Sem nenhuma pompa, e com ainda menor circunstância, chegou ontem à Base Naval do Alfeite o primeiro dos dois submarinos adquiridos para modernizar a armada nacional. Em circunstâncias normais dir-se-ia ser um momento marcante e a assinalar. Portugal tem um «território marítimo» em progressão que é já o maior dos Estados europeus e os submarinos – a arma dos pobres – são quem garante melhor eficiência e relação custo/benefício. Seria, assim, um marco para as forças armadas portuguesas. Acontece, porém, que Portugal não vive circunstâncias normais: contas públicas profundamente desequilibradas, um défice orçamental de 9,3% considerado excessivo pelas regras europeias, endividando-se no exterior à razão de 2 M€/hora (!), crescendo economicamente a um ritmo quase nulo que coloca o país em permanente e contínua divergência com os seus parceiros europeus, com uma taxa de desemprego na casa dos 10% que atinge quase 600.000 portugueses, uma taxa de esforço fiscal sem igual ou paralelo na nossa história, tudo completado por um clima de permanente crise política.
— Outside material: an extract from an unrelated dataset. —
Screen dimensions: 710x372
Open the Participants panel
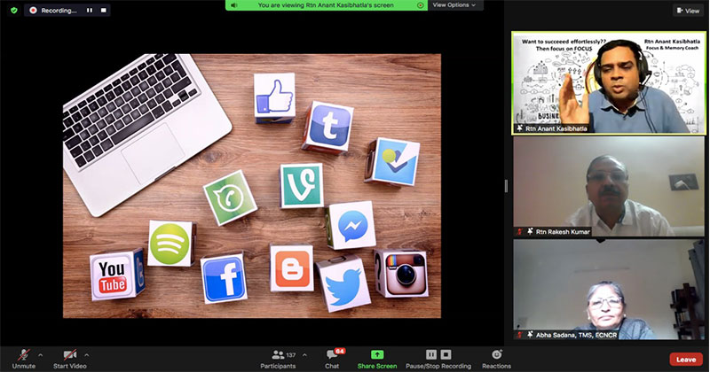(278, 355)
Neste ambiente crítico, de crise e conturbado, o mínimo que se exigiria era que a manutenção da aquisição das duas embarcações tivesse sido amplamente discutida e objecto de profunda meditação. Não está em causa a sua utilidade ou a sua importância absoluta. Está em causa saber se o País comporta mais este encargo que se anuncia como responsável por mais um rombo nas contas públicas nacionais agravando o défice de 2010, 2011 e 2012 para lá do esperado e obrigando a novas e mais drásticas reduções na despesa pública ou, o mais provável, levando a novo aumento de impostos que evite a subida do défice, quando se sabe que, não havendo dinheiro para pagar tal aquisição ao consórcio alemão vendedor, a mesma terá de ser feita a crédito, com dinheiro pedido emprestado no exterior, quem sabe se a bancos alemães; e está em causa a importância relativa da referida aquisição, isto é, saber se não existiriam outras e mais prementes urgências a que fazer face pelo poder político. Governar é escolher e optar permanentemente sobre a afectação de recursos sempre escassos a necessidades sempre superiores.
Uma visão humanista e personalista da política coloca no topo das prioridades da governação as condições de vida, de dignidade e de realização das pessoas e dos cidadãos. Não renega a importância das políticas públicas, nomeadamente da defesa e da segurança nacionais. Mas não as erige em prioridade primeira da actuação do poder público. Essa foi a marca distintiva do império soviético – que privilegiou a defesa e o armamento militar, a segurança e o securitarismo, às concretas condições de vida dos cidadãos, criando uma sociedade segura de cidadãos pobres, famintos e carenciados. Não é essa a marca identificadora dos regimes políticos ocidentais.
Por isso, sem se entrar na discussão politiqueira em torno dos contratos de aquisição dos submarinos – sobre a qual a generalidade dos opinantes se pronuncia sem conhecer o seu concreto e específico conteúdo – que deve ser deixada para as instâncias adequadas, nomeadamente as judiciais naquilo que estão a investigar, não pode deixar de se referenciar e lamentar a falta de debate político sério sobre a oportunidade da manutenção de um negócio cuja dimensão e contornos teriam merecido aquele debate.